Summary
Antun Branko Šimić: Transformations - selected poems
In the longing for health, for physical power, in the range of psychic strength and physical weakness, a song of physicality was born, a song to the body, which makes up everything, outside of which there is no escape; a song to the corpse, the corpse, the flesh, the blood, the skin, the flesh, the murmur in the veins, the fires in the veins; a song to the body, which carries life and gives complete death. In that hymn to the body, in that wailing over the corpse, a cry, a scream, a prayer to God and final resignation, total doubt, emptiness, reconciliation are born from it and in it.

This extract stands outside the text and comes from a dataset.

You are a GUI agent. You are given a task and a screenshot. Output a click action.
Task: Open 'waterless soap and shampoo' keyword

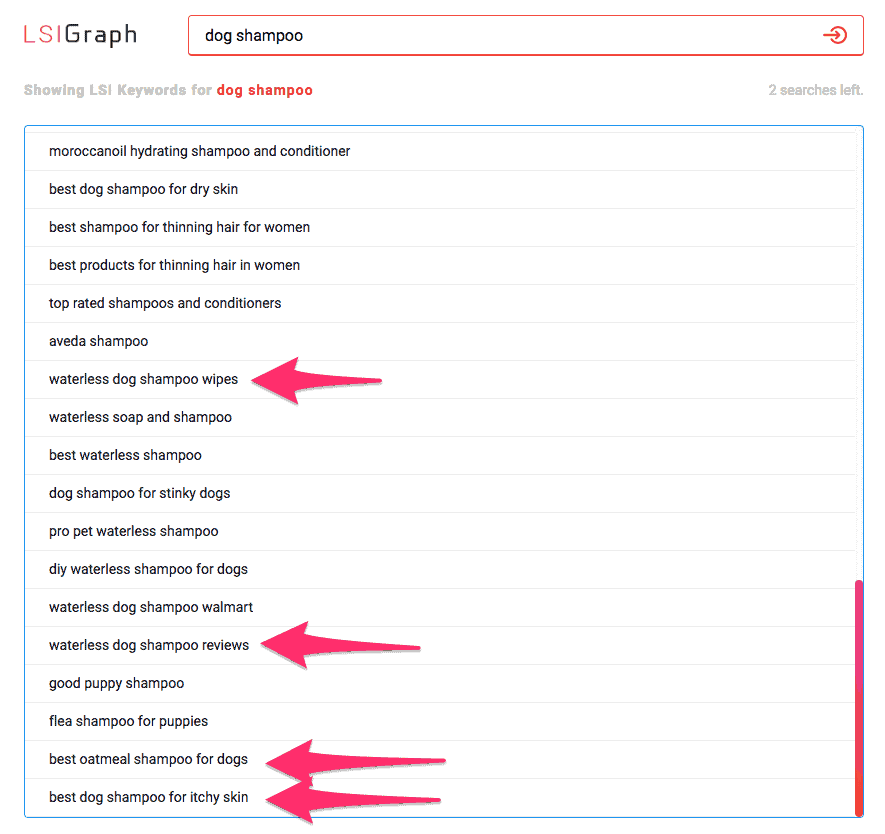[140, 417]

In that bodily crucifixion, he wrote the most profound poems about women in our literature.
(Ivan Goran Kovačić)
Although he published only one collection of poems during his lifetime (Transformations, 1920), A. B. Šimić managed to sublimate the hopes and frictions of the entire poetic experience of the era with his meteoric appearance and intense internal combustion in the space between bound and free verse. From youthful restlessness and brokenness, colored by Matos's impressionism, through spiritual anxiety and existential loneliness, tinted with the melancholy of German expressionism, to looking down from astral heights on the body of the poor and petty-bourgeois hypocrisy - Šimić's lyrics of extreme subjectivism are a mirror of man's impotence before the key questions of life and the universe.